In a nutshell, it basically it acts as a communication proxy to the K2 server. It talks over TCP sockets which means it uses point to point connections.

A couple of notes here:

1. 
   
2. Traffic is compressed and hashed before it is sent from client to server.
   
3. Authentication is done via windows authentication and impersonation is used.  So in distributed environments, you can utilize kerberos delegation as per the Microsoft security infrastructure.  Authorization is handled by the K2 server side.
   
4. The client side connection object does not handle connection pooling.  However, you can implement your own connection pooling class if needed (There is a sample pattern in the K2 best practices guide http://help.k2.com/en/KB000352.aspx).  On the K2 server side, it has a configurable pool of worker threads (default is 20).  So if all threads are occupied, an incoming connection will normally wait until a thread is free (or the connection times out).  In most cases, the default setting is sufficient as long as your application is well-built and closes the connections as soon as it is done with it.
   

So far the above is based on my own understanding of it.  It might not be 100% right but I assume one of guys will correct me if there is anything incorrect here. :)

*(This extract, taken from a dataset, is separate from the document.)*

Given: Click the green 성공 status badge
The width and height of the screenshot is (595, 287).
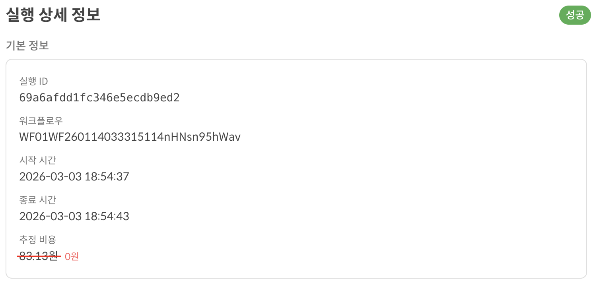Looking at the screenshot, I should pyautogui.click(x=575, y=16).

Many thanks for your answer i'll keep it open and not verify the answer in order to gat as much commencts on this question as possible

Mr Jonny

can you give more clarification on point 1. since the customer needs to know about the comression and hashing mecanism in k2 for security purposes.

Sorry, it's proprietary and confidential for obvious security reasons.

Is there anything specific the customer is concerned with or are they just asking for purely academic reasons?

In the design phase of our application we need to make sure that the communications with k2 server are highly available and secure. we need to make sure any listener to the communications will not be able to "Extract" data.

Applying the IPSEC is a really heavy cost on the performance.

To recap, i want info about the security of communications between K2 client and K2 server from an architectural point of view.

BasharA,

You said

To recap, i want info about the security of communications between K2 client and K2 server from an architectural point of view.

Can you elaborate on what you are looking for more specifically and I will try to get you somehting?

Thanks

As far as I know, I have not heard of anybody "extracting" data from the K2 communications to the K2 server.  However, that is not too say a talented hacker would not be able to do so.

If security is a big concern, I would say that implementing an additional security layer might still be valid.  IPSEC is just one mechanism, there are other ways to achieve a similar effect.  You could:

1. 
   
2. Isolate the K2 server traffic onto a seperate VLAN.  This prevents public users accessing your application from sniffing backend traffic.
   
3. Use hardware encryption solutions.  This helps to avoid the performance penalty as the encryption is handled in hardware.  If you do a search on google, you probably can find many third party solutions that do this.
   

So overall, I would say it is a tradeoff between security, performance and costs.

Note that this isn't something that just applies to K2.  This applies equally to other server products.  e.g. BizTalk, SQL server, Dynamics, etc.